In the tiny Indian Himalayan village of Nog, the slopes of a local road intersecting the village are awash in verdant vegetation, including hardy, local varieties of trees and shrubs. In 2009, before the vegetation was planted, the road was pummeled by monsoon landslides, sending heavy rocks and debris tumbling down the steep embankments. On a hilltop at the end of the road, sits Narmada Devi’s house. She remembers how the trigger points of the landslide slid right up to the courtyard of her house, leaving the entire road unpassable. Fearful that their houses would tumble into the muddy morass, Narmada Devi and residents from nearby settlements chose not to clear the landslides. Instead, they waited for the next rain.
The country’s transport sector is particularly exposed and vulnerable to the impacts of natural disasters including landslides and erosions, flash flooding, coastal storms, and extreme temperatures. The fallout from disrupted transport connections falls most heavily on vulnerable populations, hampering their access to economic opportunities, to education, healthcare and community interaction. Building resilient transportation is critical to ensuring equitable economic development across India.

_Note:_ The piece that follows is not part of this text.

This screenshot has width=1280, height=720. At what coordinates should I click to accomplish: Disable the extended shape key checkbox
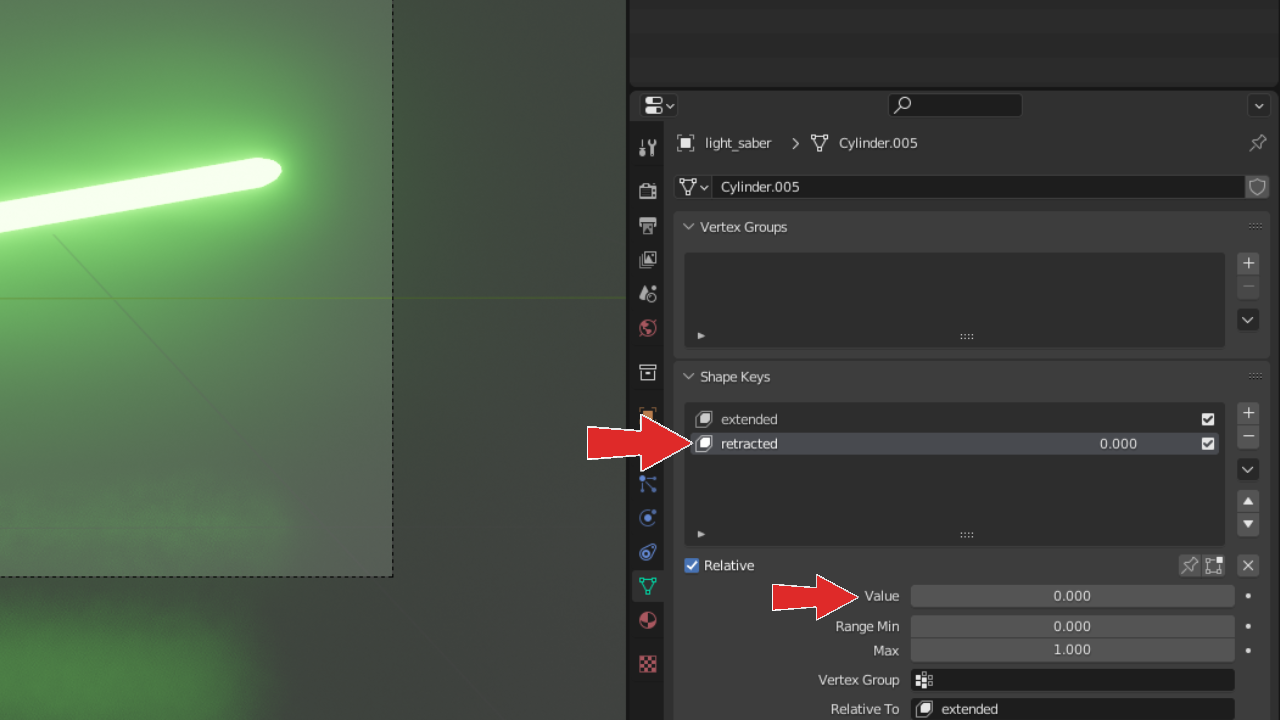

In the Bilaspur district of Himachal Pradesh, where Nog is located, the risk of heavy rainfall is particularly high. Set amid the backdrop of the majestic Himalayan mountains, frequent landslides and flash floods batter local transport infrastructure, often destroying road connectivity. In the past, local authorities tried to contain the landslides by building ten-feet high concrete retaining structures but these measures proved costly and kept the roads closed to traffic for long periods during construction.
In 2010, after attending a training session on climate resilient roads as part of the World Bank funded Himachal Pradesh State Roads Project, local authorities decided to turn to nature as a solution for the village’s landslide problem . The executive engineer of the Himachal Pradesh Public Works Department (HPPWD) ordered the use of wire-mesh netting to cover the surface of the entire landslide area, stabilizing the hillsides. A kaleidoscope of indigenous trees, shrubs and grass was then planted within the holes of the mesh grid. Where landslides had been triggered by erosion from a local river, engineers applied a brush hedge layer technique to stop erosion using hard wood cuttings and local hedge plants. Soon, loose soil and surface runoff was stabilized by the vegetative cover, reducing landslide occurrence in the area. The project, funded by the Mahatma Gandhi National Rural Employment Guarantee Act, provided work to women in the village, including Narmada Devi, bolstering community resilience.
Moving forward, the Himachal Pradesh State Roads Transformation Project will extend these bioengineering landslide prevention techniques over Himachal Pradesh’s 35,000-kilometer mountainous road network. The project will also work to systemically integrate climate risks into the design and implementation of road projects across the state, incorporating special provisions, including nature based solutions, into individual civil works contract. A disaster risk management policy and emergency warning and response system will be developed, helping mainstream climate resilience into the mountain roads of the Himalayas. This will help local communities, businesses and supply chains across Himachal Pradesh increase their ability to adadpt to and respond to climate and natural disasters along strategic transport networks.
As India faces increasing extreme weather events, the World Bank’s South Asia Region Transport Global Practice is working to build resilient transport networks by improving the country’s national and state highways, rural roads, railways, urban transport and inland waterways. In December 2021, in partnership with the World Bank’s Disaster Risk Management Global Practice, the team presented the first in a series of virtual “Climate Resilient Transportation” webinars for India. The goal of these webinars is to build a common vision and strategy to provide long-term resilient transportation infrastructure and services in rural and urban areas across India and to work alongside the entire community and decision-makers at all levels of governance.
In the village of Nog, three years after the local authorities laid the first wire-mesh netting, the lush landslide vegetation have taken root. Varieties like Tecoma, flush with yellow bell flowers, lend the slopes a golden hue. For Narmada Devi, who alongside her neighbors helped plant and water the shrubs, the bioengineering technique has mitigated landslide risk and brought dramatic improvements to the local community. “Landslides are much less frequent now, and the road beneath my home is fully operational during the monsoon,” she said. The same road would remain closed on average for a month during each monsoon. In the geography of climate change, some places are more at risk than others, and the mountain villages of Himachal Pradesh, at the foothills of the mighty Himalayas, are particularly vulnerable. But shrub by shrub, the residents of Nog have helped embed the concept of climate resilience into local transportation design, protecting their homes from natural disasters and building a more prosperous future for their community.